Chris Barry
According to the sqlite manual:
> An implicit transaction (a transaction that is started automatically, not a transaction started by BEGIN) is committed automatically when the last active statement finishes. A statement finishes when its last cursor closes, …
However, if I run this program:
```
import sqlite3
conn = sqlite3.connect('test.db')
cur = conn.cursor()
cur.execute('CREATE TABLE test (x TEXT);')
cur.execute('INSERT INTO test (x) VALUES (\'abc\');')
# cur.execute('COMMIT;')
cur.close()
```
then use the program *sqlite3* to run the query
```SELECT * FROM test;```
it shows an empty table. If I include the *COMMIT* command then the row is found.

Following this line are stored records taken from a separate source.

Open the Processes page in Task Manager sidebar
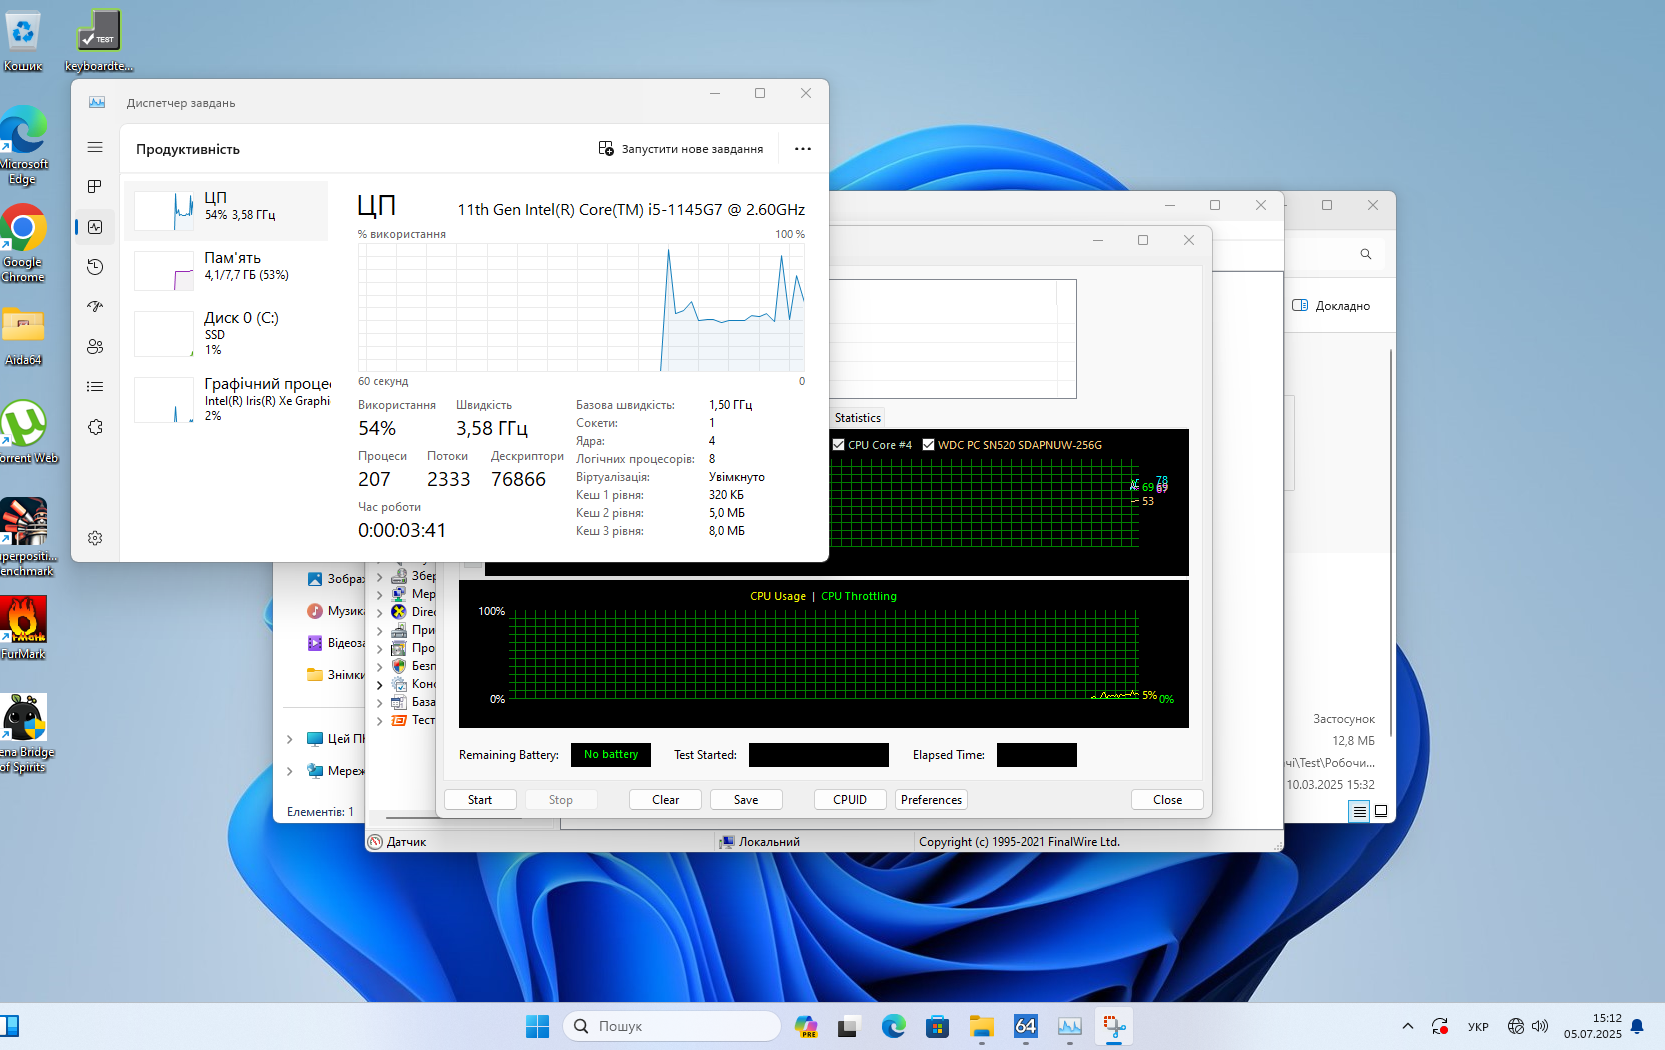 [x=95, y=187]
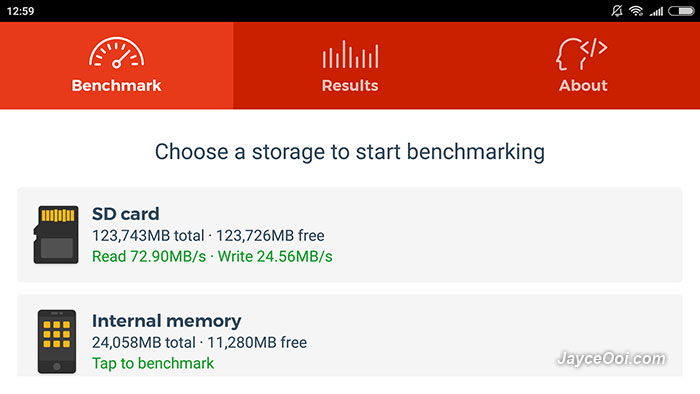The image size is (700, 394).
Task: Select the speedometer Benchmark icon
Action: [116, 53]
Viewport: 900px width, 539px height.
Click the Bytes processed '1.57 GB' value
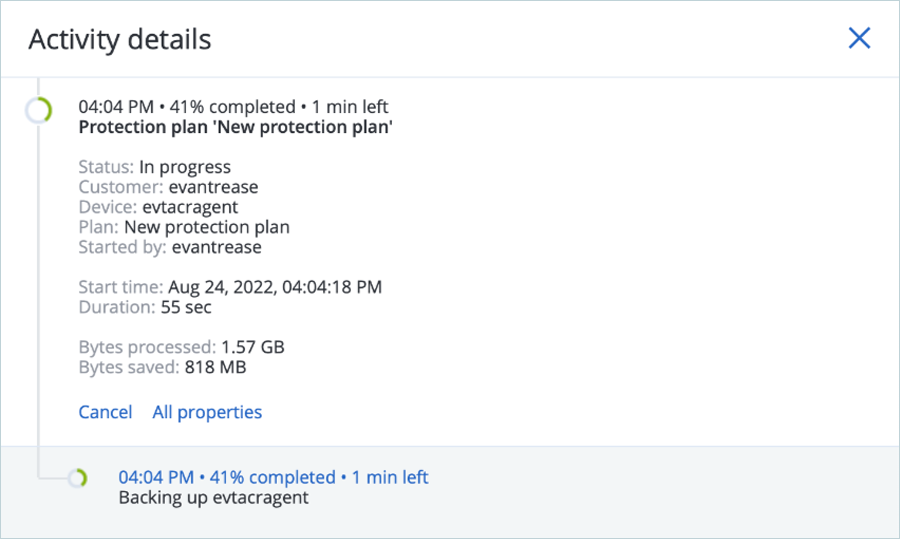252,347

Have I misunderstood the manual? I see that *sqlite3.Cursor* does not have an *\_\_enter__* method, although *sqlite3.Connection* does, so, presumably, the implementor of the Python API did not expect that closing a cursor would do anything particularly useful.
My reason for wanting this to work is this:
Suppose I create a procedure which obtains a cursor, writes a single row, then closes the cursor. This would then automatically commit the change.
If I want to update several rows then I can create a procedure that obtains its own cursor, repeatedly calls the single row write procedure, then closes its cursor. This should result in a commit only occurring after the batch of updates was complete.
Incidentally, is there a difference between executing an SQL *COMMIT* command and calling conn.commit()?